Sin duda, los canes son mascotas que ofrecen una compañía y una complicidad muy estrecha con sus dueños.

Pero, si los perros distinguen las palabras que les decimos, ¿también lo hacen los gatos?

El comportamiento de los gatos difiere mucho al de los perros. Hay personas que se sienten más identificadas con la personalidad de los gatos y otras que prefieren la compañía de un perro, por resultar más sociables.

Es cierto, los gatos tienden a ser más solitarios e independientes. Pero esto no significa que no sean cariñosos. También lo son y agradecen los mimos de sus dueños. Pero ¿entienden los gatos lo que les decimos?

John Bradshaw, experto del Reino Unido en comportamiento felino, asegura que los gatos no llegan a comprender las palabras que les dedicamos. En todo caso, sí son capaces de asociar lo que les decimos con ciertas acciones nuestras que acompañan a esas palabras cuando les hablamos.
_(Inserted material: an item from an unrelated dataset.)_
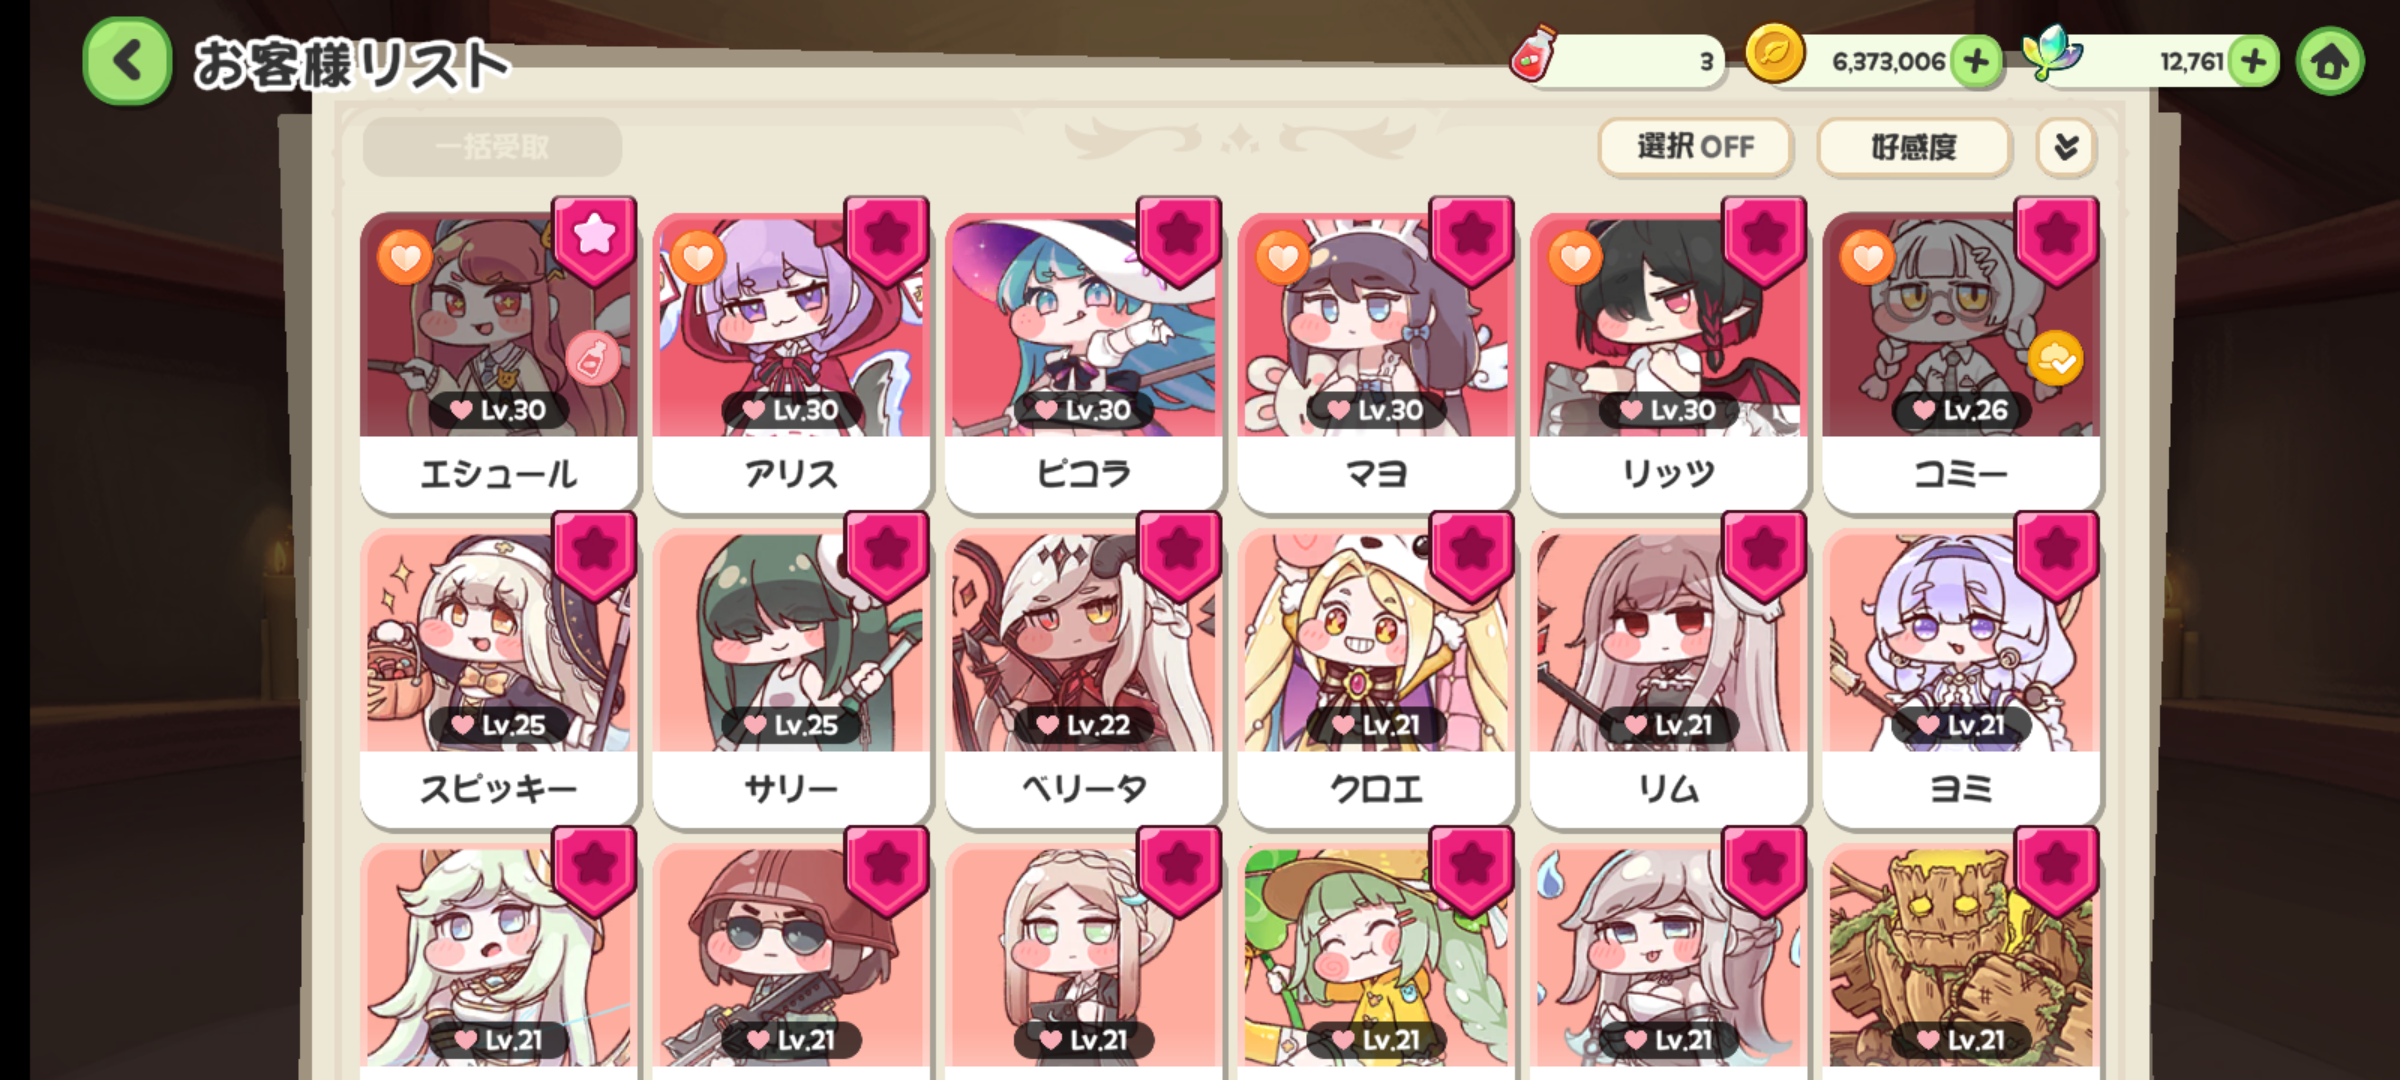Select the スピッキー character card
Image resolution: width=2400 pixels, height=1080 pixels.
coord(498,677)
Por este motivo, la comunicación con nuestro gato mejorará si realizamos más acciones gestuales al dirigirnos a ellos. John Bradshaw expone un ejemplo muy clarificador sobre esto: si a un gato le decimos en un tono completamente lineal y sin expresión facial que acompañe a las palabras, que no nos muerda, el gato hará caso omiso y no captará el mensaje. Pero si a esas palabras le añadimos una expresión de pena en el rostro, con el tiempo nuestro gato identificará que las palabras que acompañan a nuestra expresión facial solicitan un cambio en su actitud, en este caso en la de morder.

Estas técnicas también pueden servir para adiestrar a estos animales. Ya que los gatos no entienden los mensajes orales, de nada servirá decirles que se sienten o que nos den la pata. Mejor que una orden oral, un gato comprenderá el mensaje de forma mucho más clara si lo acompañamos de acciones como por ejemplo tocarle el trasero para que se siente o cogerle nosotros mismos la pata. Ellos tiene un lenguaje secreto que es la manera de comunicarse.

Para cuidar mejor de nuestra mascota, hay que tener en cuenta que los gatos prestan menos atención que los perros. Por lo tanto, para comunicarles algo debemos ser selectivos con el momento que elegimos. Irrumpir en sus momentos de soledad puede generar ansiedad en los gatos y esto puede pasar factura en la comunicación de los dueños con sus felinos. Los gatos no olvidan a alguien que les haya provocado una sensación negativa en algún momento y tenderán a huir de ella.